Na água, duas crianças francesas brincavam, e a pergunta que uma fez à outra ficou gravada na memória: “Juliette, você sente a água a entrar na sua pele?” Se fosse Juliette, eu diria que sentia a água azul a me engolir, como se quisesse me manter para sempre ali. Um sempre que durou duas horas, entre banhos demorados, caminhadas e uma bela lagarteada na areia.

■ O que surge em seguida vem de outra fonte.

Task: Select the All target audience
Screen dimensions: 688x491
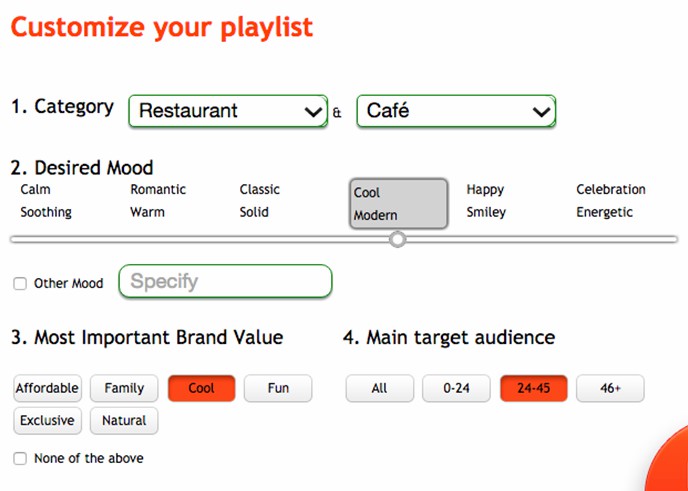Action: [379, 388]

A Praia de Santa Giulia, na Córsega – Foto: Marco Bari
Depois disso, entender o apelido “Ilha da Beleza” dado à Córsega foi um nada. A 400 quilômetros de Marselha e com área quase 20 vezes maior que a ilha de Florianópolis, a Córsega é possessão francesa desde que Luís XV invadiu o território, em 1769, dando fim à breve república corsa. Persiste certo sentimento separatista, expresso nos rabiscos sobre as palavras em francês das placas de rua, ainda que apenas uma fração da população seja realmente a favor da independência.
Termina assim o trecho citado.